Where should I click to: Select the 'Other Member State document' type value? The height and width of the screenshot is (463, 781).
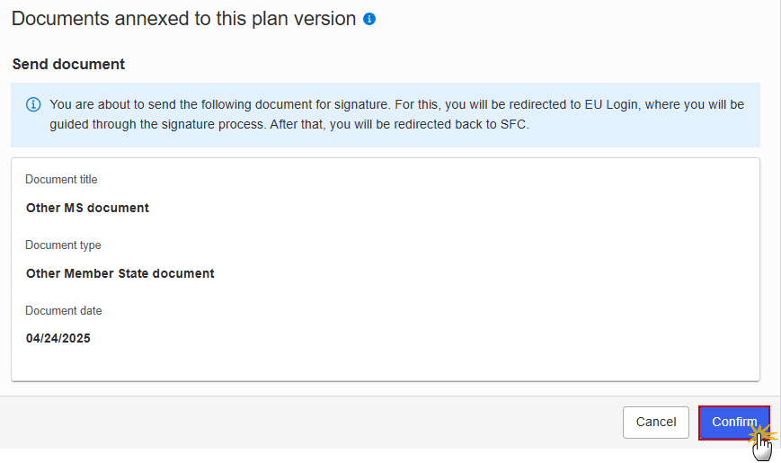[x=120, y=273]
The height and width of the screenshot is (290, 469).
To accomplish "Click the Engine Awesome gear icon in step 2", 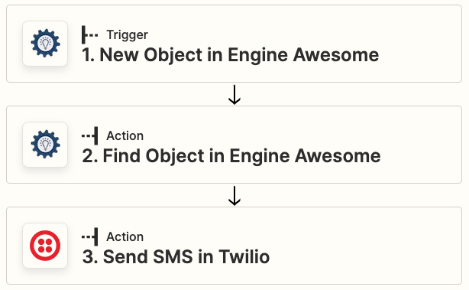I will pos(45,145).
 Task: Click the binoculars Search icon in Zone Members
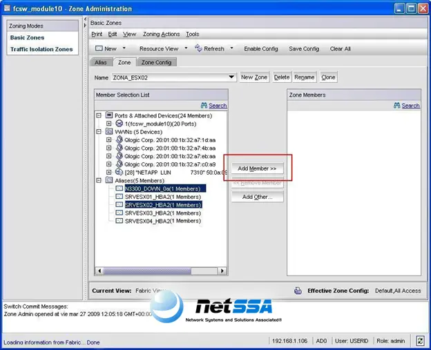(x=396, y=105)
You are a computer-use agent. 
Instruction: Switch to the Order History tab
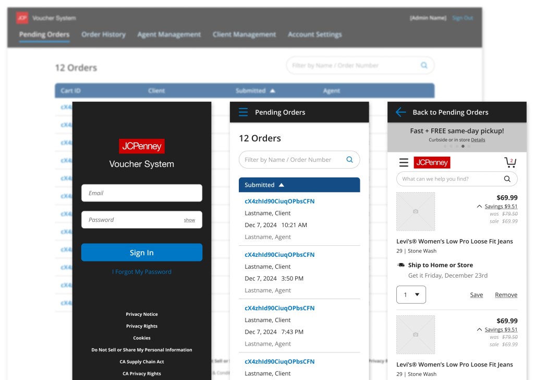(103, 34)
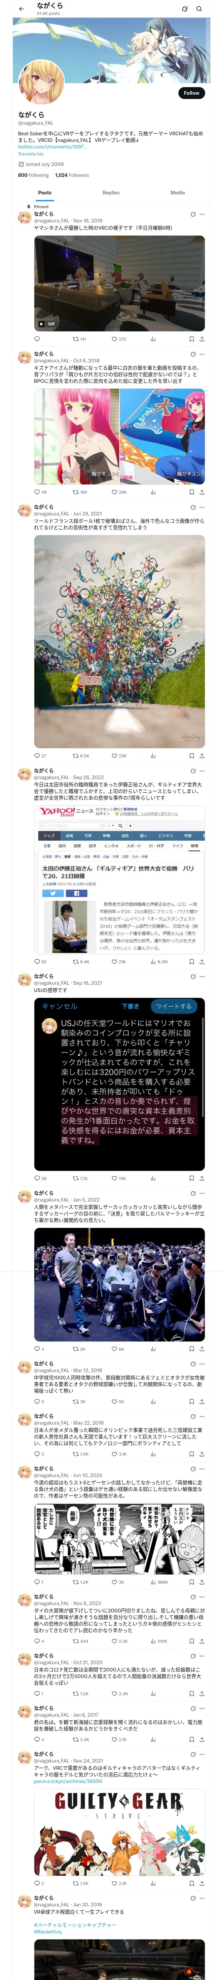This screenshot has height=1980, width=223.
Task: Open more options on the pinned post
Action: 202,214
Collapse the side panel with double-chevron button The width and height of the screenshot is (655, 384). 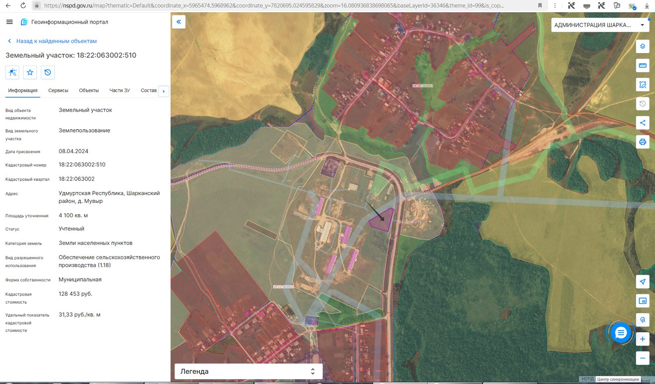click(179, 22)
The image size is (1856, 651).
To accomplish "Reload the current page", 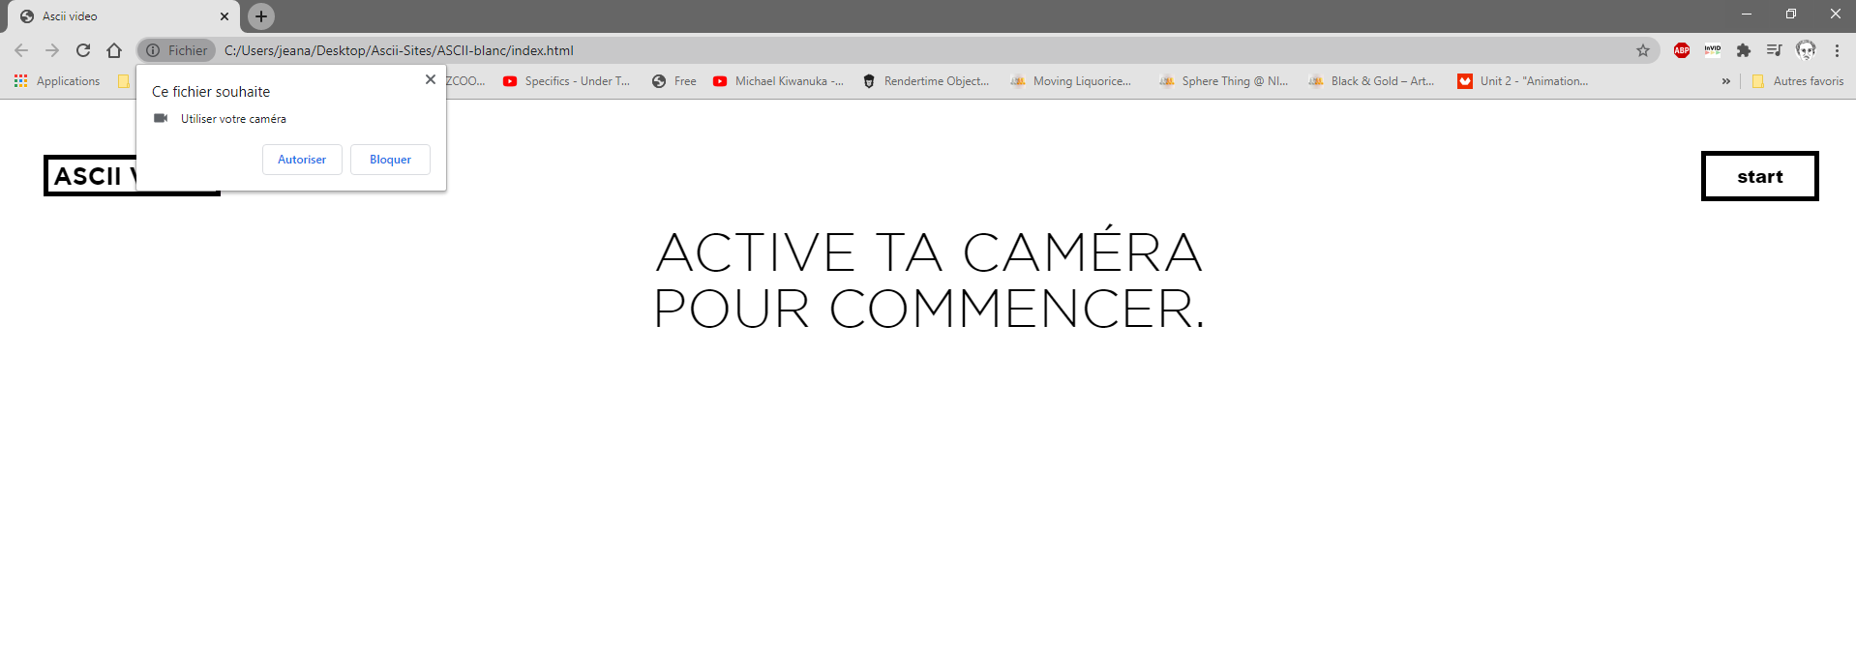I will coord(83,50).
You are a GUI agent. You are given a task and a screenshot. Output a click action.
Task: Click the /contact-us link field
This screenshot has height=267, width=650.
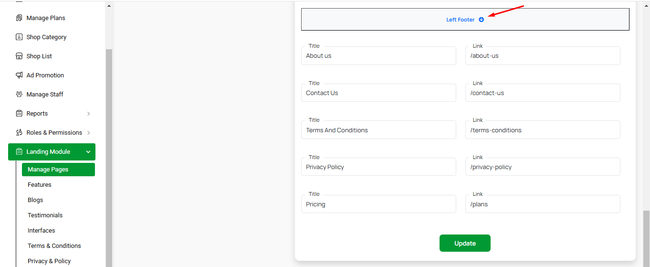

==

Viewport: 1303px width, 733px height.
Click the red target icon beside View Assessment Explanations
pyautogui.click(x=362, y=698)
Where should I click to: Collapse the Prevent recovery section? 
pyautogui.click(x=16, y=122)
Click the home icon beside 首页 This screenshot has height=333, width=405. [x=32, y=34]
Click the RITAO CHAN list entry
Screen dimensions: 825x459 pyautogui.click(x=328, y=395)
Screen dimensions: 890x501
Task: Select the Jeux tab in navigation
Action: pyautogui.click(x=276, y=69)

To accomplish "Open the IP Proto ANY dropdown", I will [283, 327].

* * *

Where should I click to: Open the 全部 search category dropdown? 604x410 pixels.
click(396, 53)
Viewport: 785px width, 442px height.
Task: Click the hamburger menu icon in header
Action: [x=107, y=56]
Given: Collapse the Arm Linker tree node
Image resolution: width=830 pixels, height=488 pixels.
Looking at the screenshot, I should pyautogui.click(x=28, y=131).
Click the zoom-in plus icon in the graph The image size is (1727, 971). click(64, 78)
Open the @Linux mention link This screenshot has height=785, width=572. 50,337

**EXERCISE DETAILS**
Present as a numbered list, with blank lines omitted, the part of the listing that opens with the line containing "Click the zoom-in" and closes with the line containing "Open the @Linux", both lines included.

**ANSWER TO THIS PROBLEM**
1. Click the zoom-in plus icon in the graph The image size is (1727, 971). click(64, 78)
2. Open the @Linux mention link This screenshot has height=785, width=572. 50,337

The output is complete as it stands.